= Horace H. Miller =

American lawyer and diplomat (1826–1877)

Horace H. Miller (March 15, 1826 – January 26, 1877) was an American and Confederate military officer, newspaperman, lawyer, and diplomat. He worked for most of his career in Vicksburg, Mississippi. He served as the United States ambassador to Bolivia from 1852 to 1856.

== Biography ==
Miller was a native of Louisville, Kentucky. He was the son of Anderson Miller, whose family was originally from Virginia and who had been a pioneer of both steamboating the Mississippi and producing cotton-seed oil. Miller invested in a commercial-scale cotton-seed press built at Natchez in 1834. The elder Miller, who was variously described as a "celebrated steamboat captain" and/or "land speculator and gentleman of pleasure," was appointed U.S. marshal for the Southern District of Mississippi in 1841, serving until 1845. The appointment was made by John Tyler following the death of William Henry Harrison, for whom Miller had been a Whig nominating convention delegate.

His brother William Trigg Miller worked for their father as a deputy marshal and married Emily Van Dorn, a grandniece of Andrew Jackson and sister of future Confederate General Earl Van Dorn.

At age 21, Miller fought in the Mexican–American War, serving as a sergeant major in the Vicksburg Volunteers, Captain George Crump's company, later called Company H, in the Mississippi Rifles. He and partner Charles Buck founded the True Issue newspaper at Vicksburg in 1851. The True Issue was probably a Whig paper because that was where Alexander K. McClung pushed his editorials. Miller was by profession primarily an attorney. He succeeded Alexander Keith McClung, fellow Mississippian and a Marshall political family scion, as charge d'Affaires to Bolivia, appointed to the post in 1852 by president Millard Fillmore. Miller was after this law partners with his brother-in-law Thomas A. Marshall, who had married to his Miller's older sister Letitia, and who, like McClung, was a cousin of Chief Justice John Marshall. Miller was married around 1857 to Sarah Augusta Ragan of Warren County, Mississippi.

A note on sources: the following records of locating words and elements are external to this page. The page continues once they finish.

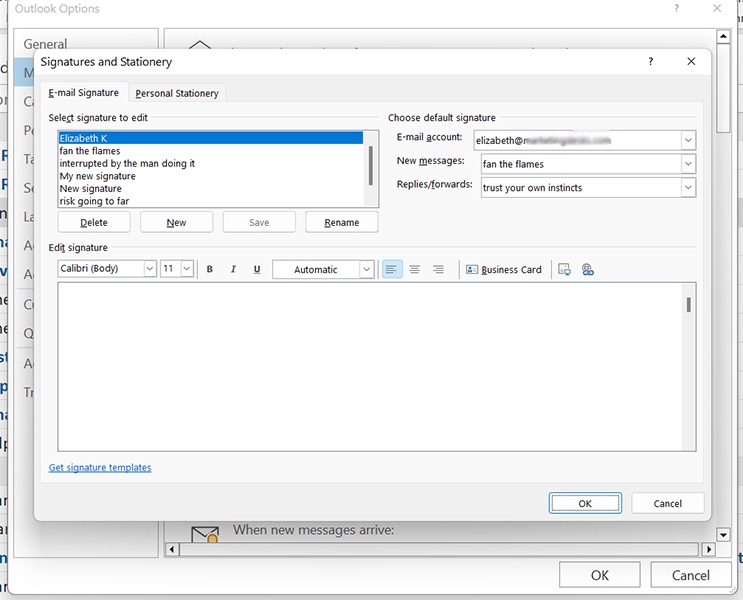The image size is (743, 600).
Task: Delete the selected signature
Action: point(94,222)
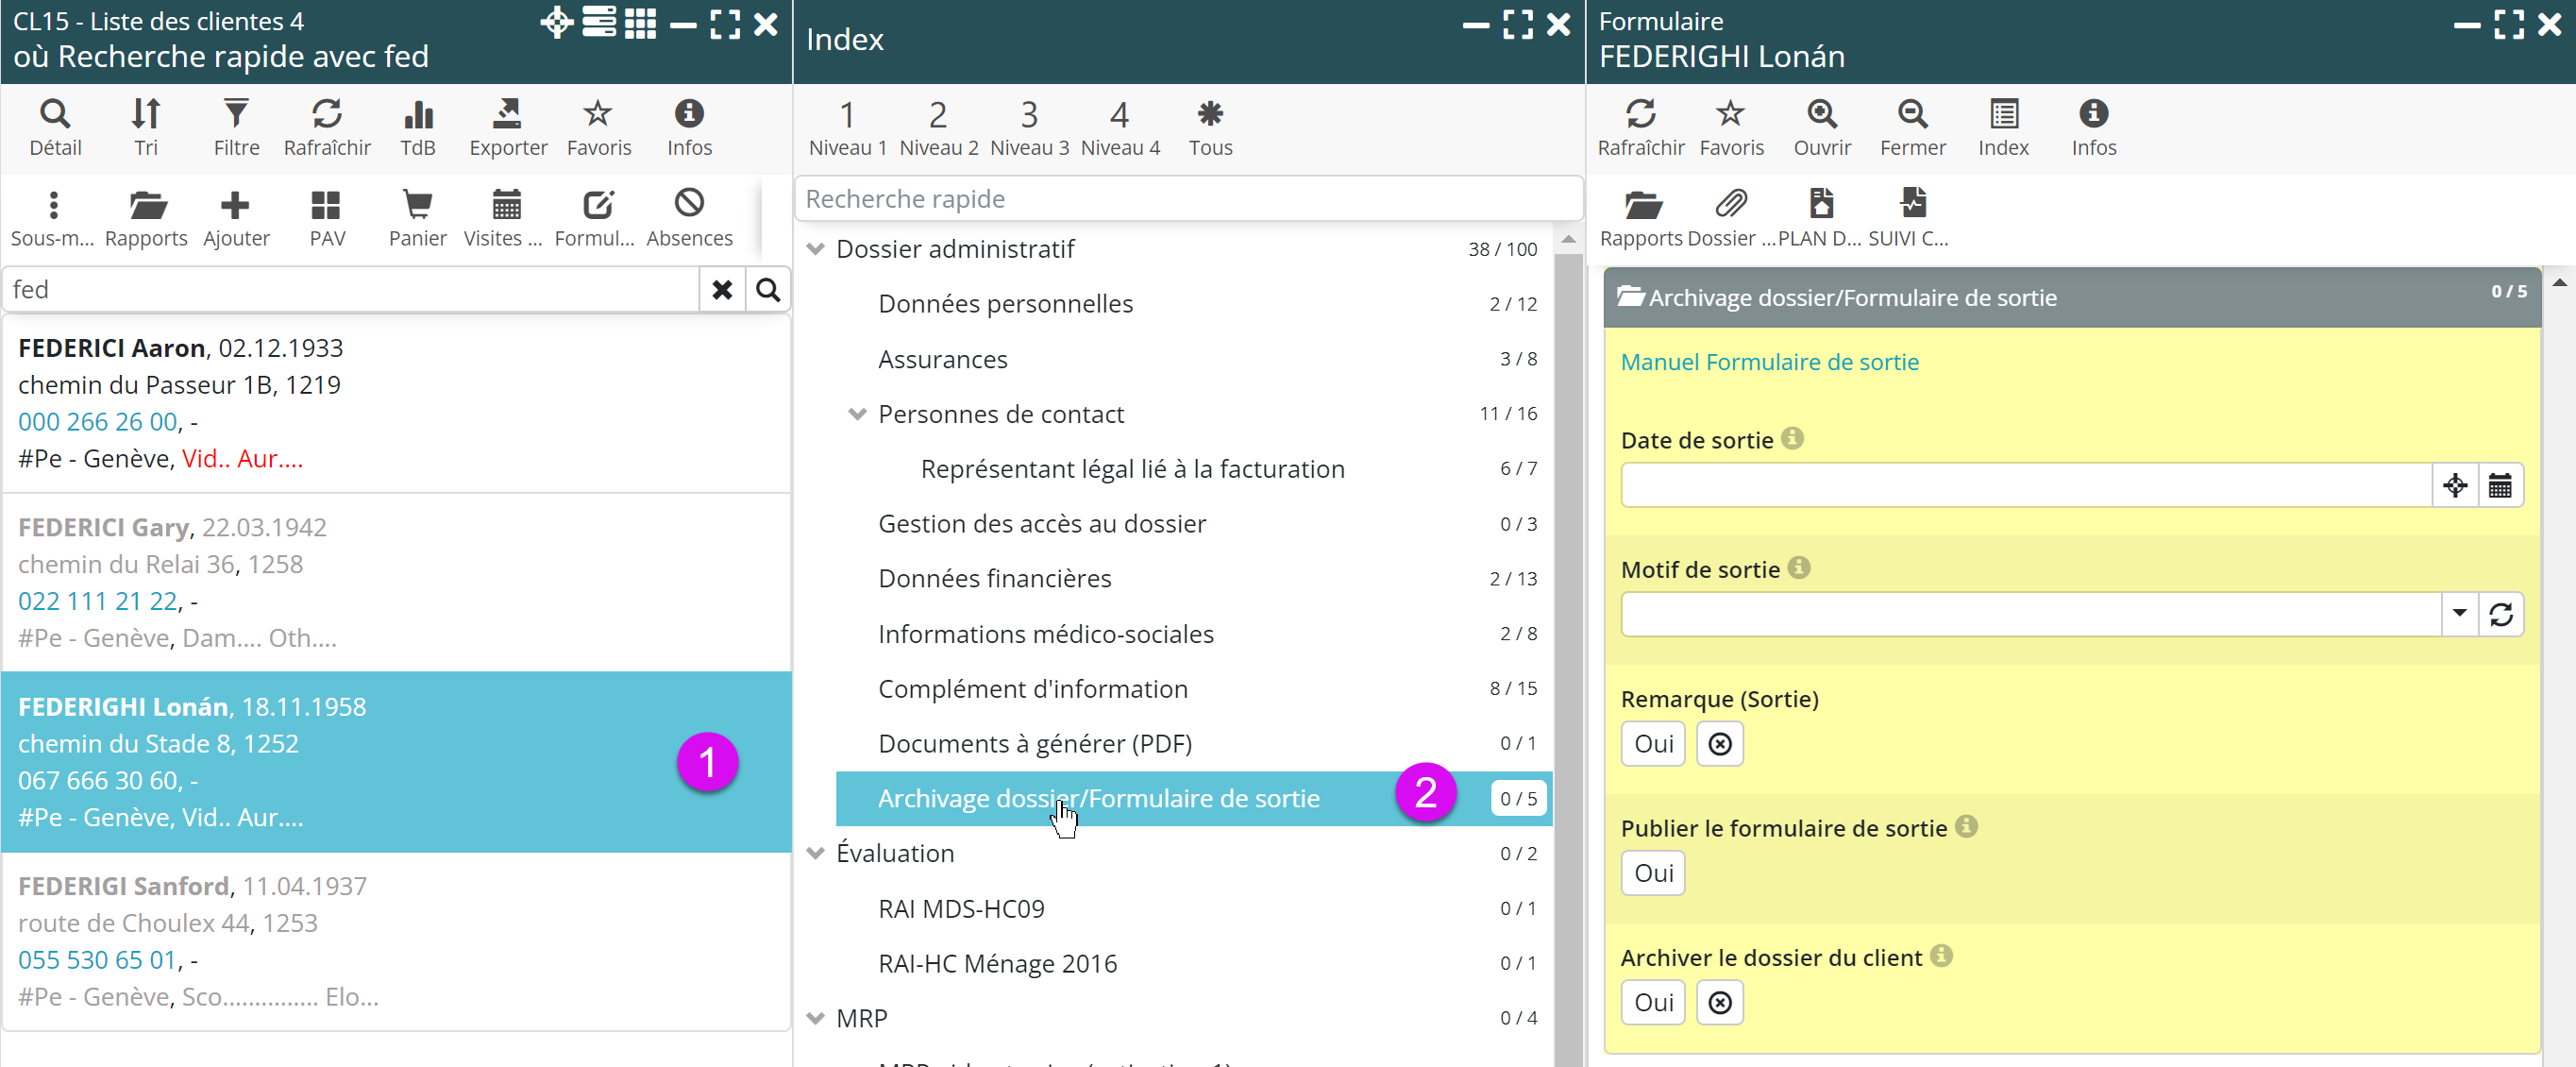
Task: Toggle Oui for Publier le formulaire de sortie
Action: pyautogui.click(x=1653, y=873)
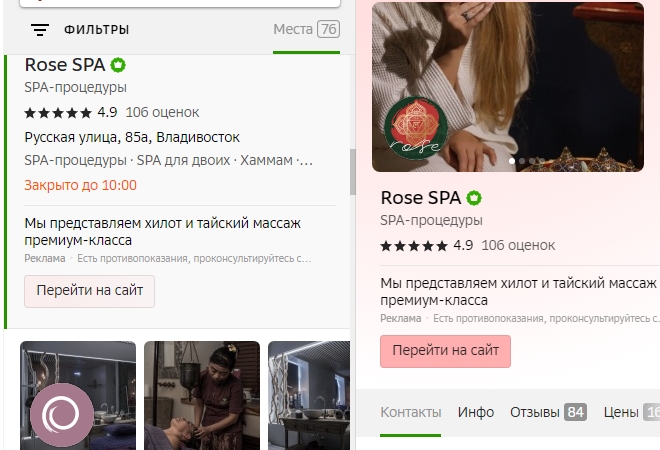The height and width of the screenshot is (450, 660).
Task: Open the Отзывы tab with 84 reviews
Action: tap(547, 412)
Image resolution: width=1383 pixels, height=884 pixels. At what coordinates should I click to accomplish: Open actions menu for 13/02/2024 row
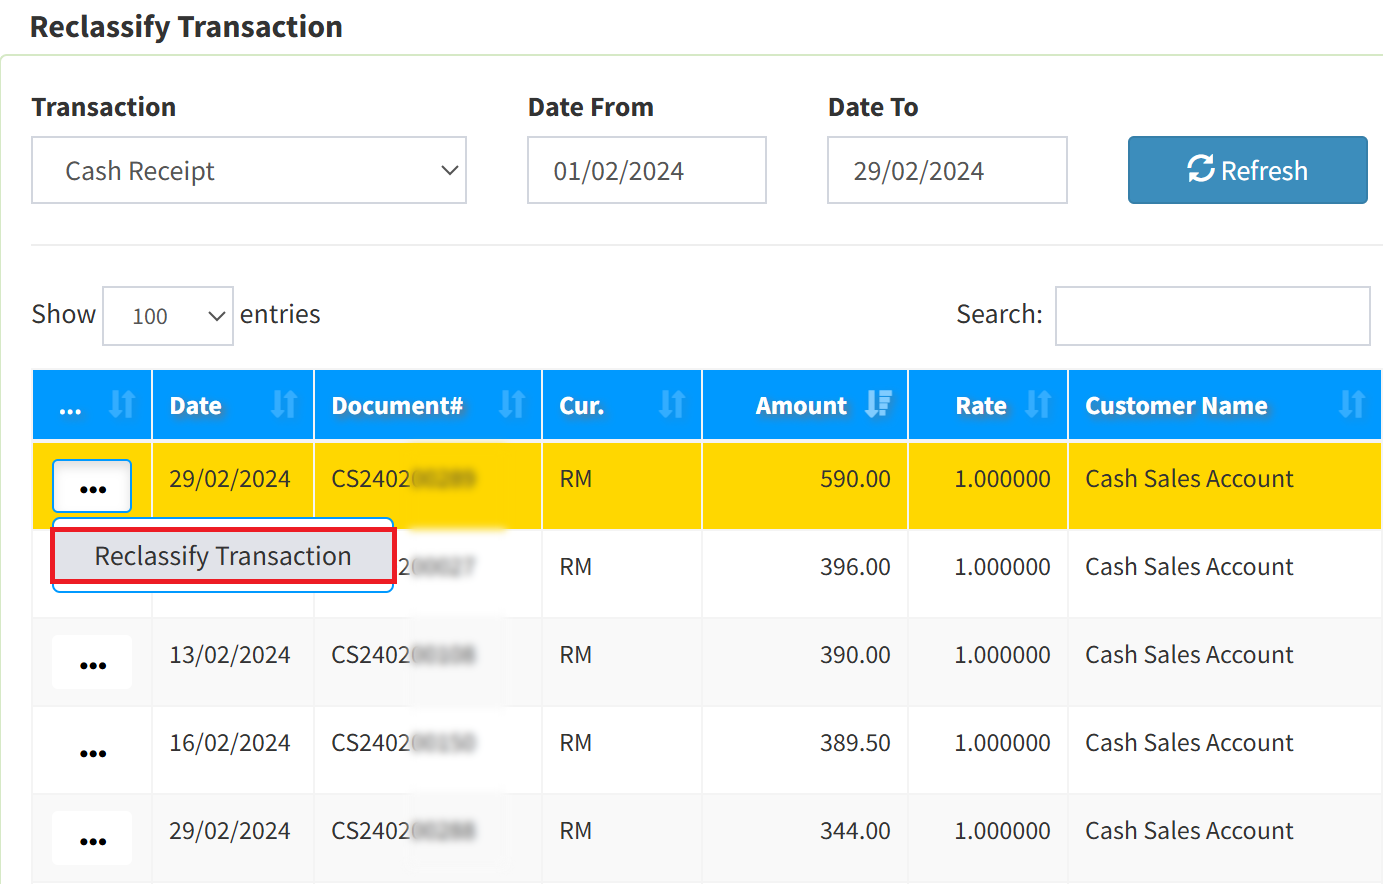(92, 663)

He was also an officer on the Confederate side of the American Civil War. In March 1861 he was a brigadier general of the Mississippi state militia charged with "fortifying Vicksburg." He went to Virginia with the 12th Mississippi in May 1861. He was captured at Fort Donelson. In 1863 as lieutenant colonel of the 20th Mississippi Infantry he commanded an expedition from Hammond Station and thus was one of the defenders of a Confederate position from within an abandoned shoe factory at Ponchatoula, Louisiana. In 1864 he became colonel of the 9th Mississippi Cavalry Regiment, and led his regiment from the Atlanta Campaign until the end of the war. In 1865 he was arrested for participating in "alleged illegal cotton trading." He ended his Confederate service with the title colonel which was extended to him as an honorific for the remainder of his life.

Miller became law partners with R. V. Booth in 1872. Booth later described him as a "convivial friend and companion." Miller died of heart disease at Vicksburg in 1877. He is buried at Cedar Hill Cemetery in Vicksburg. He had at least four children who survived to adulthood.